Page extract
* begin *

# soft-shell sweatshirt



## AlxStat (Oct 20, 2010)

Im looking for a lightweight jacket or sweatshirt that is water resistant, any suggestions?


----------



## Milo303 (Apr 6, 2009)

I think Special Blend was dabbling with water resistant hoodies last season if I remember right


----------



## CheeseForSteeze (May 11, 2011)

DC Unbound Jacket - Men's from Departmentofgoods.com

This is my fairweather jacket when temps are still cold. Looks pretty much like a hoodie. It won't take rain like my 20k nylon but it it's pretty durable and fine to get some snow or whatever.


----------



## chupacabraman (Jul 30, 2009)

DC Furano looks dope, but never tried one.


----------



## AlxStat (Oct 20, 2010)

i need to have a place for my ipod...


----------



## linvillegorge (Jul 6, 2009)

Sessions makes some soft shell hoodies. I have two of them.


----------



## CheeseForSteeze (May 11, 2011)

DC Unbound has a headphone pass through for the right front pocket.


----------



## readimag (Aug 10, 2011)

I use this stuff and it works great for anything. Or buy something from a outdoor company like nothface or mtn hardware they have tons of products. You need to be ready to pay for a good softshell but it will be over 150 easy for a good brand.
Nikwax | Waterproofing, Cleaning and Insect Protection products


----------



## AlxStat (Oct 20, 2010)

readimag said:


> I use this stuff and it works great for anything. Or buy something from a outdoor company like nothface or mtn hardware they have tons of products. You need to be ready to pay for a good softshell but it will be over 150 easy for a good brand.
> Nikwax | Waterproofing, Cleaning and Insect Protection products


I dont really need something really water proof, i have a nice jacket... i looking for something light weight for the warmer days that snow doesn't stick to..


----------



## Steez (Jun 25, 2011)

just get the dc hoodie if u want a lighter sweatshirt for riding, or if you want a soft shell jacket that's lighter ik where you can get them


----------



## linvillegorge (Jul 6, 2009)

* end *

Dataset entries

* begin *

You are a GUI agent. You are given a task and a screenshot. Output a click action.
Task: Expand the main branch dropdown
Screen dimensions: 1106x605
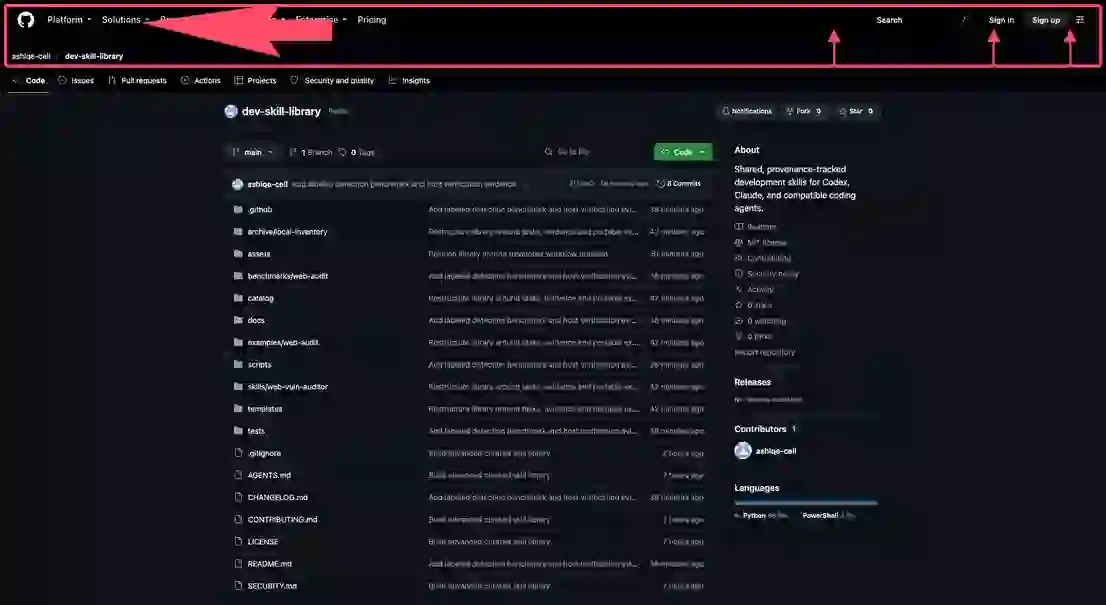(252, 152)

* end *
* begin *

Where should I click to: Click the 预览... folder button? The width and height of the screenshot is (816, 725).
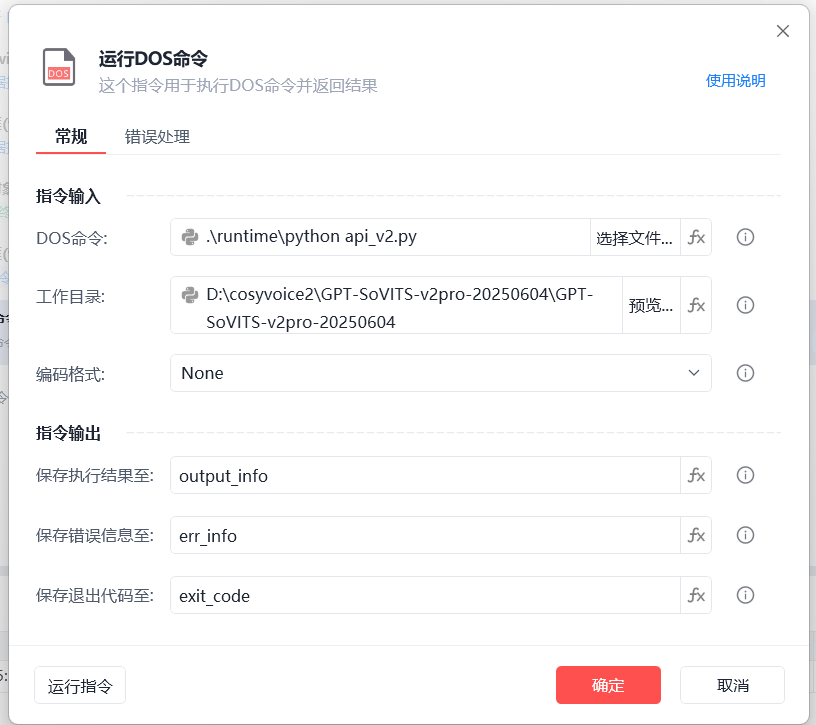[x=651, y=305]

* end *

Set tasks
1. In the soft-shell sweatshirt thread, AlxStat answers readimag's suggestion by saying he does not need something really waterproof. Explain why, using the reasons he gives.
2. Answer these questions about the soft-shell sweatshirt thread.
(a) Which company does linvillegorge say makes soft shell hoodies, and how many of them does he own?
(b) What feature of the DC Unbound does CheeseForSteeze point out after AlxStat mentions his iPod?
(c) According to readimag, how much will a good softshell from a good brand cost?
3. Carry on the soft-shell sweatshirt thread from the point where it stops.

Results of the exercise
1. AlxStat says he already has a nice jacket. What he wants is something lightweight for the warmer days that snow doesn't stick to.

2.
(a) Sessions. He owns two of them.
(b) It has a headphone pass-through for the right front pocket.
(c) It will cost over 150, easily.

3.
readimag said:


> I use this stuff and it works great for anything. Or buy something from a outdoor company like nothface or mtn hardware they have tons of products. You need to be ready to pay for a good softshell but it will be over 150 easy for a good brand.
> Nikwax | Waterproofing, Cleaning and Insect Protection products


Nikwax works great for refreshing waterproofing, but it won't waterproof something that wasn't to begin with. You can't just throw it on a cotton sweatshirt and have a wateroroof or water resistant garment. The nky thing I've found it will work on in this manner is like nylon hiking pants. It'll help keep you dry walking through wet grass and the like, but that's about it.


----------



## AlxStat (Oct 20, 2010)

i was wondering if the burton Cymbal Pullover Hoodie had an ipod pocket, it says it has a Hidden Side Seam Stash Pocket, anyone know?


----------



## ThunderChunky (Oct 1, 2011)

CANDYGRIND GO SNOWBOARDING ZIP HOODIE - NAVY


I used it when it was about 25 and it kept me warm with another sweatshirt underneat it. Did get a little wet but only cause I was in the park busting my ass every three seconds. It's got a pocket in the hood for your Ipod too. Zippered pockets and thumb hole on the sleeve.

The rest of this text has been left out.